Apr 14, 2003  •  Post A Comment

Technology used to cover the war in Iraq could be applied in daily news gathering on the home front.
Journalists in the Middle East have made do without satellite trucks, suggesting reliance on them could be reduced at home, said John Miller, news director for CBS owned-and-operated KTVT in Dallas. Using laptop editors and satellite phones more frequently for transmission could lower news-gathering costs, since satellite trucks cost upward of $1 million, he said.
“I’d be surprised if in five years I see a lot of satellite trucks around,” he said. “If we had the ability to edit on a laptop and go to a hotel or Starbucks with a fast Internet connection, that would be easier.”
CNN expects to use videophones and other war-tested technology for events back home, said Dick Tauber, VP of satellite and circuits for CNN, who spoke at the RTNDA@NAB conference. “When we had to tape and find a place to transmit we can now just transmit and get there and go live first,” he said.
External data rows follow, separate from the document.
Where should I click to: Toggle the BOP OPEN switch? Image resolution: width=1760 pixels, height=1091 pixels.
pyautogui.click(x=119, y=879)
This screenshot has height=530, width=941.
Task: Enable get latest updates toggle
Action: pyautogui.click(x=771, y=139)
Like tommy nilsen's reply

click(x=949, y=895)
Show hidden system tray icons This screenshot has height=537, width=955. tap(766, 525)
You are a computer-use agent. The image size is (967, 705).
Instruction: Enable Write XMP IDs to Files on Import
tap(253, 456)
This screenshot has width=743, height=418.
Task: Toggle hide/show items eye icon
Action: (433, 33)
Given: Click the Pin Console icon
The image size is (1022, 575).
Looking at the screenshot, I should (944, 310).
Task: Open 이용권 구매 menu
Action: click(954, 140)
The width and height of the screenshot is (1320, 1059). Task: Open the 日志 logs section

Some local stations have found innovative ways to use technology to keep war coverage costs down. Nashville’s Landmark Communications-owned CBS affiliate WTVF-TV sent reporter Dana Kaye and the station’s chief photographer to cover the conflict. The team, now home, relied on a mini-camera, a laptop editing system and a satellite phone to send stories via e-mail, the station’s news director, Mike Cutler said. That solution necessitated a couple of hours to deliver a 90-second report, but it reduced the cost of coverage tremendously, bringing the total to about $10,000 to $20,000 over five weeks, Mr. Cutler said.
That investment may mean a little belt tightening later in the year. “We may not be going to as many away [Tennessee] Titans games,” he said.